[Excerpts from a dataset]
——————

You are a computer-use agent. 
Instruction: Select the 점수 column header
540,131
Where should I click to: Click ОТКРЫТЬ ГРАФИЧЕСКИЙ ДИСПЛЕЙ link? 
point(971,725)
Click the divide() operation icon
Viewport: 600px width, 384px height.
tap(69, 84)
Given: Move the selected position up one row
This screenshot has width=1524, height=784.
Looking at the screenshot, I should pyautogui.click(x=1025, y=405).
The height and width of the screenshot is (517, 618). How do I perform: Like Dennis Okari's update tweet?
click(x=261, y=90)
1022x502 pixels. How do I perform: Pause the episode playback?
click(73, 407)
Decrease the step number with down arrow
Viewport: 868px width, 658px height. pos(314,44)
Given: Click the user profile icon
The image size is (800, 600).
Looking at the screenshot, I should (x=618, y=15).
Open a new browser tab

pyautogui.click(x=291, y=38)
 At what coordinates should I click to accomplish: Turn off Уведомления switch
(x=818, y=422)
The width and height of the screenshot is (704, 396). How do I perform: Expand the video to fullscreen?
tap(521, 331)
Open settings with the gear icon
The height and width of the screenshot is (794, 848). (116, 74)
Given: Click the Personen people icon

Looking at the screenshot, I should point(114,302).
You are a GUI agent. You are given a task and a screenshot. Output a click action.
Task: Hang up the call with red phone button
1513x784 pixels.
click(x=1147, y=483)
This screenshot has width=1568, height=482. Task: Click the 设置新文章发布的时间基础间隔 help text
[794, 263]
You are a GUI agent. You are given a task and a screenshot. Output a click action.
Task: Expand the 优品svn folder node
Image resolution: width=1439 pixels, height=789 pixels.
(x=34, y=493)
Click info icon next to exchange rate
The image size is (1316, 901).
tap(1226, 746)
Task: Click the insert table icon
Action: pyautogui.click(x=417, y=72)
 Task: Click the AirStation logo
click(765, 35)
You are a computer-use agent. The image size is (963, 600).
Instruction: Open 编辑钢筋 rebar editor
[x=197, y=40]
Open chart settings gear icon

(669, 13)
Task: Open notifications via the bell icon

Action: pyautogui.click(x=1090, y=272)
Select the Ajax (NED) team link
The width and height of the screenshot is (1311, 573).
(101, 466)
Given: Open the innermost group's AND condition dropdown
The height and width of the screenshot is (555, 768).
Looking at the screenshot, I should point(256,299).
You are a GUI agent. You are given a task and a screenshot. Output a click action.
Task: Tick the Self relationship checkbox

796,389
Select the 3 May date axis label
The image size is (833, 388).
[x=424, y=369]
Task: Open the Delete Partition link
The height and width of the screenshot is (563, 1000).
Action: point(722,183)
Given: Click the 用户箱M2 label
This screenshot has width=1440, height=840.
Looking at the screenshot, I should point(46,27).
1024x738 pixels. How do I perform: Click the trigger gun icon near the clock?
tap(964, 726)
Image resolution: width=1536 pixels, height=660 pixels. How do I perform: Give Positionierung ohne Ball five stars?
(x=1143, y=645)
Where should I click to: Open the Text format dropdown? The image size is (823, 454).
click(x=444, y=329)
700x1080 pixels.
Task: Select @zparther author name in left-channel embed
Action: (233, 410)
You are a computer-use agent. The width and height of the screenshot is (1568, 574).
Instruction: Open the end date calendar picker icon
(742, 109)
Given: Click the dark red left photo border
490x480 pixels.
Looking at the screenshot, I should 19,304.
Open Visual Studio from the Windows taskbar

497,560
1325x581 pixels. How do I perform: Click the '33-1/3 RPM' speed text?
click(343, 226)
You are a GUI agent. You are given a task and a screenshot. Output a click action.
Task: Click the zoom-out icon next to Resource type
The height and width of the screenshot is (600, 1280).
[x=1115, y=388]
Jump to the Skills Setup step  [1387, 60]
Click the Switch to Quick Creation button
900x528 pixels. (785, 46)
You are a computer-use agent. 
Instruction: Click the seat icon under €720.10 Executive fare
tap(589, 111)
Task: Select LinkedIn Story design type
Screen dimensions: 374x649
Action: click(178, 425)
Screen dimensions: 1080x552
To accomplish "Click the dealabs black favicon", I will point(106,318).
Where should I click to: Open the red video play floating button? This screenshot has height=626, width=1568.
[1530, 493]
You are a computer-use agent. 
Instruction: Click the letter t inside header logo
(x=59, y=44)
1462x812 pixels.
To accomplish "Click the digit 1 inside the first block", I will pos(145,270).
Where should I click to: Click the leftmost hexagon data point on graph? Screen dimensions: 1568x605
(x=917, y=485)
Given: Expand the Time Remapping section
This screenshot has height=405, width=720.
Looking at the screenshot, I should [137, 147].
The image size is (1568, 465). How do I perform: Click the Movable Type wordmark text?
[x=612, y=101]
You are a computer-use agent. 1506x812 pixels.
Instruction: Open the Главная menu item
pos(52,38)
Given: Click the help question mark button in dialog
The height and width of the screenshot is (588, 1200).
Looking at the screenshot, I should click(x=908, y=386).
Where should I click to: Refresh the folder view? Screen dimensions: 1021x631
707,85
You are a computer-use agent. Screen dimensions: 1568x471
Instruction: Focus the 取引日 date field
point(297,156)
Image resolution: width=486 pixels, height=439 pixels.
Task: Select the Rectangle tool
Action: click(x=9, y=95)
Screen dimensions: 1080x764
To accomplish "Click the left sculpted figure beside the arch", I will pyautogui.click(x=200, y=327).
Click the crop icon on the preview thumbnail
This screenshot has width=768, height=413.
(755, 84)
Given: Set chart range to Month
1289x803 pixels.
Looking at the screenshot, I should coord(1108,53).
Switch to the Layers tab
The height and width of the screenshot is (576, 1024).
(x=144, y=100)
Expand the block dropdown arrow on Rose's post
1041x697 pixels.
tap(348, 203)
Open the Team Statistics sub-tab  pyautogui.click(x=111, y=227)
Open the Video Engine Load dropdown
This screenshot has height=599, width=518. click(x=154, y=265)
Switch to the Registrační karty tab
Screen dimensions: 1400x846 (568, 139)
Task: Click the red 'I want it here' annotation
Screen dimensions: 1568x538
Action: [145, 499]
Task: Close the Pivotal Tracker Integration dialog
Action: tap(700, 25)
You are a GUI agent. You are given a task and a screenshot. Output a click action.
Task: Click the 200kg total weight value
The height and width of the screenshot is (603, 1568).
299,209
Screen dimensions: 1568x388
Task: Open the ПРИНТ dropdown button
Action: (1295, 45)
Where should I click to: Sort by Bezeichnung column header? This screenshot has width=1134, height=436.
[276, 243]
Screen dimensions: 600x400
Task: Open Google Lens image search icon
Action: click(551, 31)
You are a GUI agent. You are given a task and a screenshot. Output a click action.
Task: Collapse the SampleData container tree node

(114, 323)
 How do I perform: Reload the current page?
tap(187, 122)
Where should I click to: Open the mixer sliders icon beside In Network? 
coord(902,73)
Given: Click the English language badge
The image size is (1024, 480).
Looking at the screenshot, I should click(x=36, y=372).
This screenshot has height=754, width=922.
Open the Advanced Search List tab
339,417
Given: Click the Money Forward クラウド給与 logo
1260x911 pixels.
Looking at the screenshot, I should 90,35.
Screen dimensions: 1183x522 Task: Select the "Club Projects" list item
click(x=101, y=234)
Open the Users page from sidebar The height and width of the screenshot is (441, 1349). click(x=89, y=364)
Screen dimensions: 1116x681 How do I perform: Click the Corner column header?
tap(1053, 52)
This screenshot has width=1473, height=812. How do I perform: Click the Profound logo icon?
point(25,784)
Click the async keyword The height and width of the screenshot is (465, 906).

——————

• Assignment: Reproduce exactly the entries above, limited to the lines from the one with "Where should I click to: Open the mixer" through the one with "Open the Users", both included.

• Output for this exercise:
Where should I click to: Open the mixer sliders icon beside In Network? 
coord(902,73)
Given: Click the English language badge
The image size is (1024, 480).
Looking at the screenshot, I should click(x=36, y=372).
This screenshot has height=754, width=922.
Open the Advanced Search List tab
339,417
Given: Click the Money Forward クラウド給与 logo
1260x911 pixels.
Looking at the screenshot, I should 90,35.
Screen dimensions: 1183x522 Task: Select the "Club Projects" list item
click(x=101, y=234)
Open the Users page from sidebar The height and width of the screenshot is (441, 1349). click(x=89, y=364)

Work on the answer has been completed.